这段代码里有几个小细节,咱们得留意一下:

  • 所有在ML-IAP和LAMMPS之间传递的数据,默认都是fp64精度,并且直接位于设备(GPU)上。当然,允许在模型内部进行类型转换以及主机与设备之间的数据传输。
  • 总能量的更新是直接在咱们的模型中完成的。
  • 力的计算是通过autograd函数对rij进行求导来实现的。这意味着力是“按键”计算的,而不是“按原子”计算。那些直接计算原子力的势函数,需要咱们将其重新调整为这种形式。
  • update_pair_forces_gpu这个函数,是把计算出来的力回传给LAMMPS的关键。

作为参考,如果咱们手工计算只有两对键、两个距离(1和1.1)的情况,总能量应该是4.2。每对键贡献1的力,那么碳原子会受到大小为2、方向相反的力,而氧原子则不受力。

在咱们这个简化的例子中,可以把幽灵原子(ghosts)的特征初始化为1。但在真实场景下,这可能是一个更复杂的环境函数。这时候,咱们就可以利用ML-IAP-Kokkos内置的消息传递钩子,把幽灵原子的特征更新成它们对应的真实原子的特征值。这样就能巧妙处理周期性边界条件产生的幽灵粒子,以及那些位于不同GPU上的幽灵粒子了。

  • forward_exchange ghost physical:用于将物理原子信息传递给幽灵原子。
  • reverse_exchange ghost physical:用于在反向传播时,将幽灵原子的梯度信息回传给物理原子。

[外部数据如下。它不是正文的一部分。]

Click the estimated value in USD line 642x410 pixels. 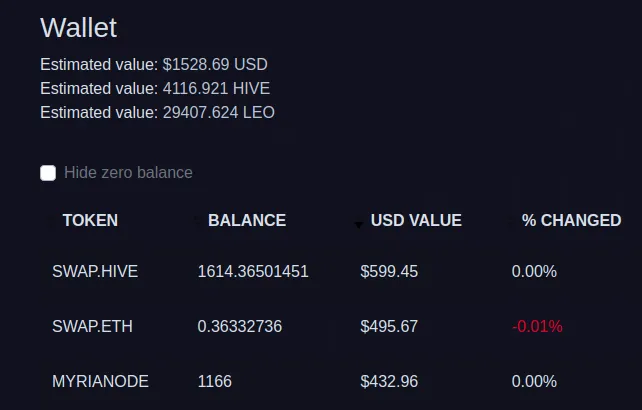pos(154,64)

第四步:实现ML-IAP-Kokkos的消息传递支持

def compute_forces(self, data):
    rij = torch.as_as_tensor(data.rij)
    rij.requires_grad_()
    features = torch.zeros((data.ntotal,1)).cuda()
    for i in range(data.nlocal):
        features[i,0] = 1.0
    Ei = torch.zeros(data.nlocal).cuda()

    # Update of the features
    new_features = torch.empty_like(features)
    data.forward_exchange(features, new_features, 1)
    features = new_features

    # Local message passing step
    for r,i,j in zip(rij, torch.as_as_tensor(data.pair_i), torch.as_as_tensor(data.pair_j)):
        Ei[i] += features[j,0] * torch.norm(r)

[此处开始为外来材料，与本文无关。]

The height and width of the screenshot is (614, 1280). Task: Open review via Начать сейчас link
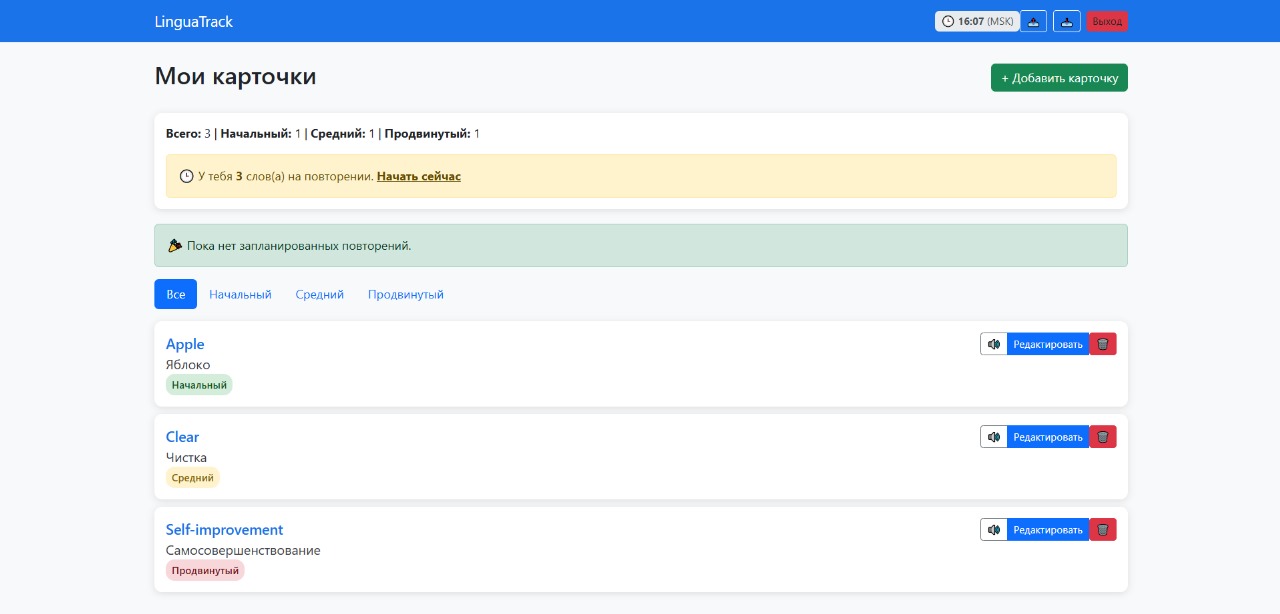pos(419,176)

    # Compute total energy and forces
    Etotal = torch.sum(Ei)
    Fij = torch.autograd.grad(Etotal, rij)[0]

    # Copying total energy and forces
    data.energy = Etotal
    data.update_pair_forces_gpu(Fij)

再次运行这段代码,咱们就能得到正确的能量和力了。不过,如果是在多颗GPU上进行计算,这种力计算方式可能就不灵了,因为不同设备之间的梯度是无法直接计算的。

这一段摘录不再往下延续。